Weapons of the Syrian War: Artillery

Government forces have howitzers, rocket launchers, even SCUD missiles. Rebels have responded with the improvised weapons called Hell Cannons.

Editor’s note: This series examines 10 categories of arms used in the Syrian conflict, a ghastly proving ground for much of what 21st-century militaries and militant groups can bring to war.

First use: Early February 2012. Syrian artillery attacked Homs, the hub of the so-called Free Syrian Army and “capital of the revolution.”

U.S. State Department satellite imagery released on Feb. 11, 2012, above, shows artillery on the outskirts of Homs and elsewhere in southern Syria. Artillery used in the attack included 2S3 154.2mm self-propelled howitzers, M-46 130mm towed guns, D-30 122mm howitzers, 2S1 122mm self-propelled howitzers, and BM-21 122mm multiple rocket launchers firing GRAD rockets from positions outside the city.

The attack killed more than 200 civilians. Two weeks later, another bombardment hit the city with at least 250 shells and rockets.

A barrage of GRAD rockets purporting to be from late 2015. (Note: The GIF here lasts 5 seconds; the source video is 48 seconds of this.)

GRAD launchers can fire 40 unguided rockets in less than 20 seconds. Its name means “hail” in Russian.

Assad regime escalates to SCUDs: In winter 2012, government forces fired SCUD rockets from a base north of Damascus at a rebel base north of Aleppo, nearly 220 miles away, Obama administration officials told The New York Times.

In February 2013, more “SCUD-like” attacks were reported to the north in Aleppo. But the munitions turned out to Luna-M/Frog-7 ballistic rockets, unguided after launch (FROG=Free Rocket Over Ground) and not terribly accurate.

Why use ballistic missiles at all?
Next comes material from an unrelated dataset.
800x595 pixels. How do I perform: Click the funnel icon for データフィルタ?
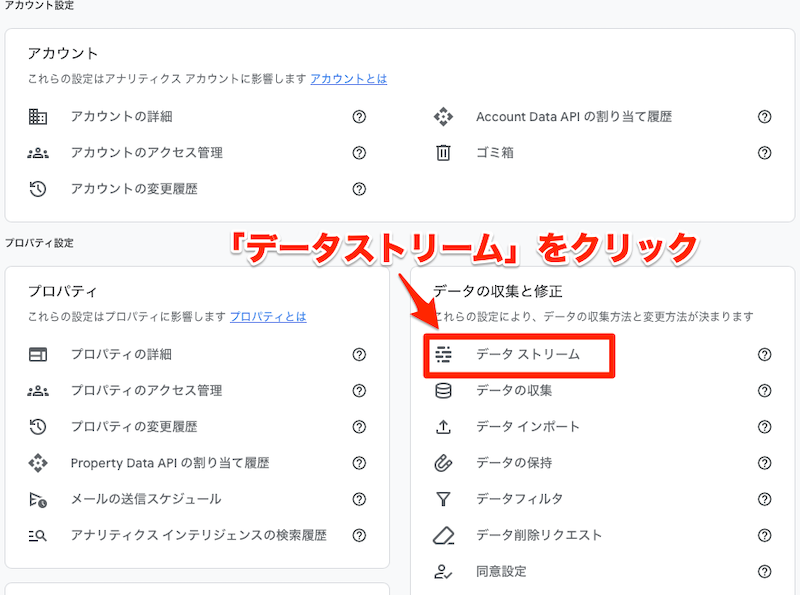443,499
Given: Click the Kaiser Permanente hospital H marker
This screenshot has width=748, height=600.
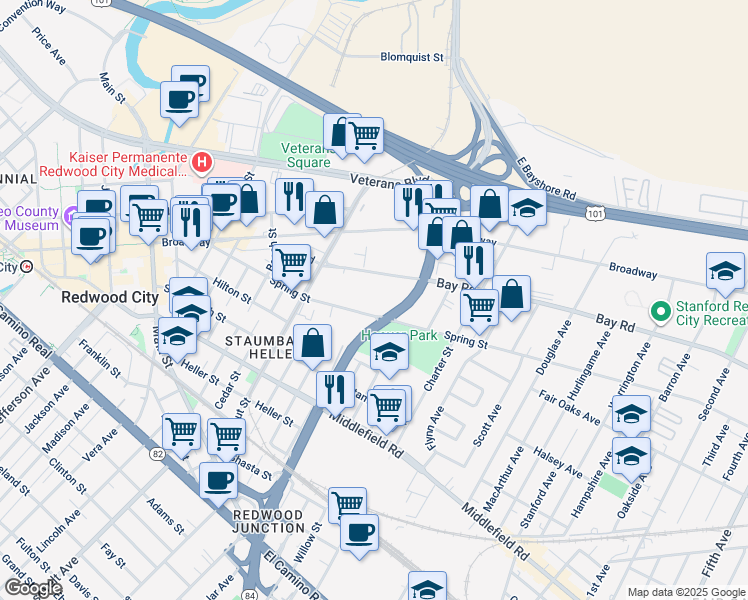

They’re terrifying, as this video from January 2013 shows:

Rebel groups innovate: As the war dragged into its its third year in 2014, rebels responded with artillery of a desperate yet resourceful kind. They began firing gas cylinders, water heaters, and anything they could pack with explosives toward government-held suburbs across Syria. Such weapons, still in use to this day, became known as Hell Cannons. There is no shortage of videos of them on YouTube.